Il 3 di agosto leggeremo sui giornali il discorso commemorativo del presidente della Repubblica per il 41esimo anniversario della strage di Bologna. Come di consueto leggeremo che il paese attende giustizia e che tutto deve essere chiarito, ma non leggeremo che siamo, di fatto, al trapasso del settennato.

Il presidente della Repubblica entra in uno stato di diminuzione di quel potere che è essenziale per reggere la situazione di straordinarietà e di necessità, cioè il potere di scioglimento delle camere. E questo accade nel pieno di una crisi lunga, quella dei partiti e del sistema politico che ha talmente intaccato le istituzioni da essere entrati in crisi anche i movimenti antisistema: la crisi dei Cinque stelle è il sintomo infatti della impossibilità di istituzionalizzare i movimenti antisistema. Da parte dei Cinque stelle c’è stata la presa di coscienza che l’entrismo istituzionale non ha determinato un capovolgimento del sistema politico, non si è passati dalla democrazia rappresentativa a quella diretta. Gli altri partiti ormai sono fantasmi. E il settennato è stato viziato da un errore politico di fondo, il tentativo di istituzionalizzare i movimenti antisistema.

Il governatore Draghi

Il punto attuale di coagulo è il punto più incerto, un presidente del Consiglio voluto da un presidente della Repubblica che mestamente va via e apre il periodo della transizione incerta. Draghi in questo momento non è il garante del sistema in crisi ma il garante europeo affinché non vengano sprecati i mezzi e le risorse che ci vengono inviate. In Europa non tutto va bene: Francia e Germania sono in difficoltà, riemergono tendenze sovraniste e anti europeiste da parte di paesi vitali nella geopolitica dell’Unione. Per l’Europa è essenziale che in Italia non si determini un vuoto.

M5S, poteri scomposti

Il 3 di agosto dunque si apre una fase nuova, quella di come far sopravvivere la democrazia in uno stato di necessità dove tutto depone a sfavore della democrazia. E dove il presidente del consiglio ha un sovraccarico di responsabilità nei confronti del paese e dell’Europa. Una questione che investe non solo l’unico garante della Costituzione rimasto, la Corte, ma anche l’informazione. L’informazione oggi è timida se non assente nello spiegare la crisi del sistema democratico. La vicenda dei Cinque stelle denota una scomposizione dei poteri istituzionali. Si è mai visto un presidente della Camera dover mediare nella forza politica a cui appartiene fra forze antisistema e forze che rinviano la resa dei conti con il sistema? E un ministro degli Esteri chiamato a dirimere una vertenza fra sovranisti e tendenze a favore del colonialismo di una potenza straniera come la Cina?
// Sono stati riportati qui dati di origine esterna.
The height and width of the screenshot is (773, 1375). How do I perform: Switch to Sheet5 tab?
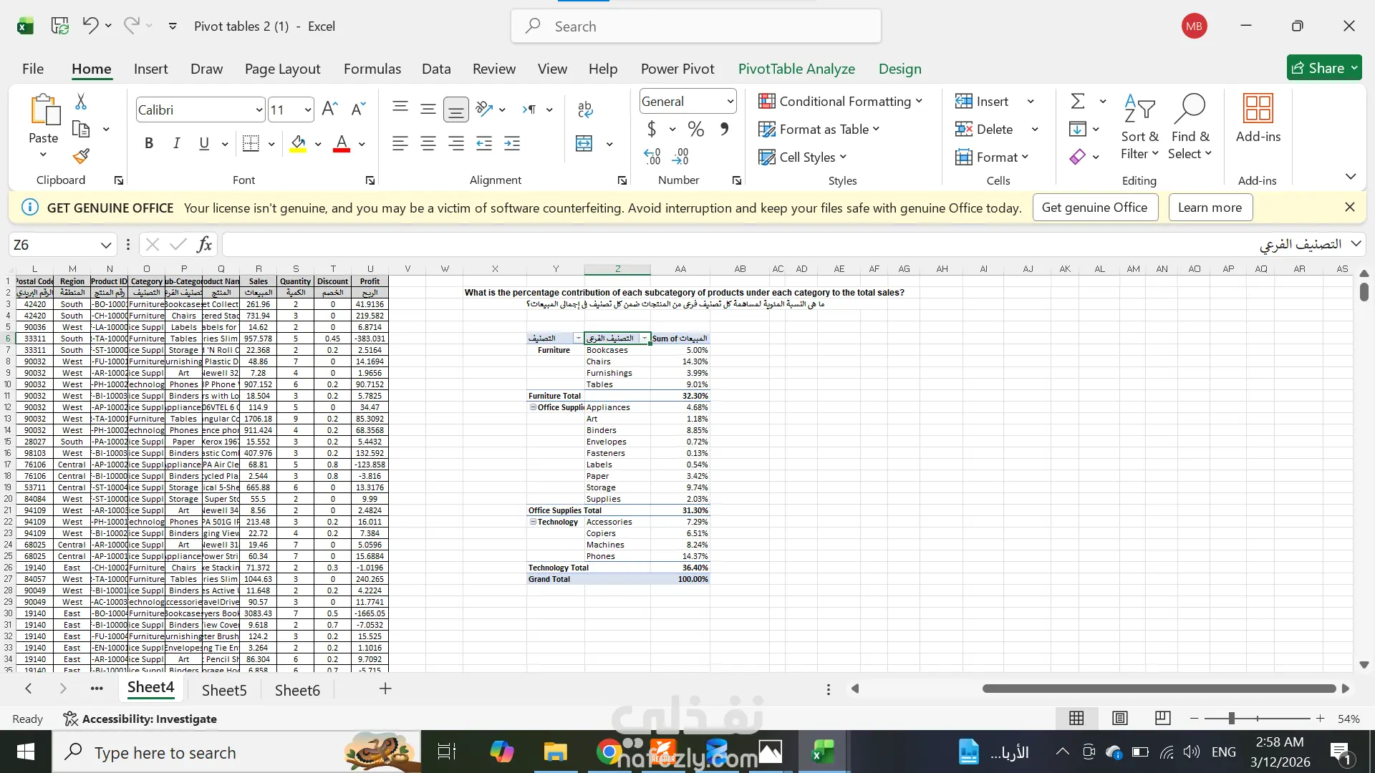pos(224,690)
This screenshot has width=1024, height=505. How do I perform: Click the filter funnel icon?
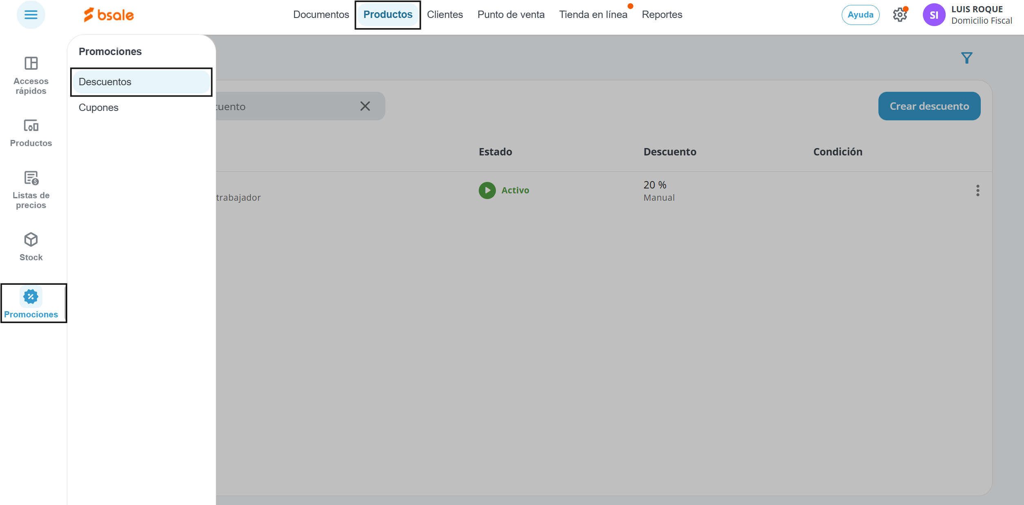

Il semestre bianco sarà una tortura ulteriore per il sistema democratico. Il parlamento, dominato dalla ragione primitiva della sopravvivenza, è insieme artefice e vittima della crisi. Siamo di fronte a uno sistema in stato di abbandono, perché considerato ingombro per la sopravvivenza del paese.

Informazione e sindacato

La crisi ha investito anche il blocco sociale, la rappresentanza. Siamo dinanzi a un sindacato che ha dovuto talmente arretrare da firmare un documento in cui viene raccomandato alle imprese che prima di licenziare facciano ricorso ai mezzi di sostegno che il governo mette a disposizione. Non era mai successo che un sindacato diventasse non elemento di lotta, difesa e mobilitazione organizzata, ma di una forza per organizzare al meglio una rovinosa ritirata senza fine.

Oggi dunque sono due le forze da mobilitare, l’informazione e il blocco sociale. L’informazione ha bisogno di sapere in che sistema è chiamata a vivere, e il sindacato è chiamato a dire quali sono i margini per la ripresa di una offensiva democratica.

Domani ha rivelato quello che è avvenuto nel carcere dei Santa Maria Capua Vetere il 6 aprile del 2020: è possibile che un evento di quella gravità non era nei radar dei ministri, di giustizia, degli interni, o del Csm? I Cinque quelle si scindono su uno statuto non pubblico: ci vuole un’offensiva democratica dell’informazione perché non si tratta di una curiosità professionale ma della vita delle istituzioni di questo paese.

Il presidente della Repubblica non sarà Draghi, sarà però scelto da Draghi fra i personaggi più deboli e remissivi perché dal 3 di agosto entra in carica un governatorato raccomandato dell’Europa. Se non riesce questo risveglio democratico, quel giorno celebreremo anche la fine dell’ultimo triste e mesto settennato della Repubblica democratica nata dalla Costituente.